- [Records from a data collection]:
########################################
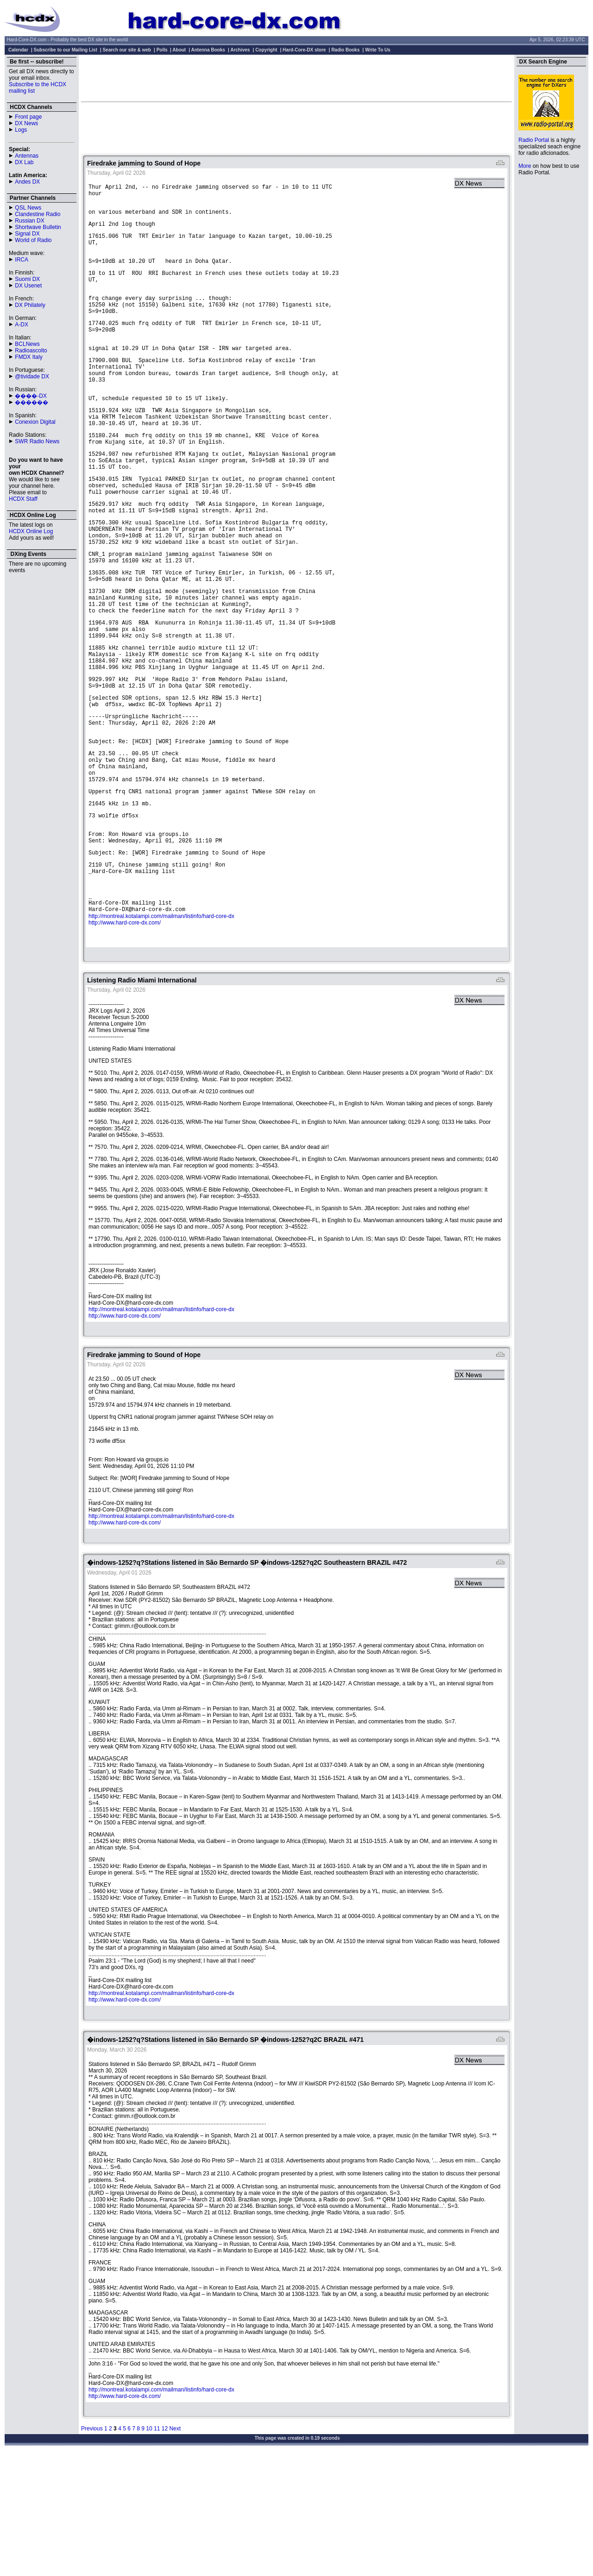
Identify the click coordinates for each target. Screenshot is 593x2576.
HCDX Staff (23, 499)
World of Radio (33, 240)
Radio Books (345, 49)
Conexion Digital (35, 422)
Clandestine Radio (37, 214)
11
########################################
- [Challenge]: Render every line of the items above as a JSON list of strings, one string per line, with blank lines and the pictures left out.

- [Solution to the exercise]:
[
  "Identify the click coordinates for each target. Screenshot is 593x2576.",
  "HCDX Staff (23, 499)",
  "World of Radio (33, 240)",
  "Radio Books (345, 49)",
  "Conexion Digital (35, 422)",
  "Clandestine Radio (37, 214)",
  "11"
]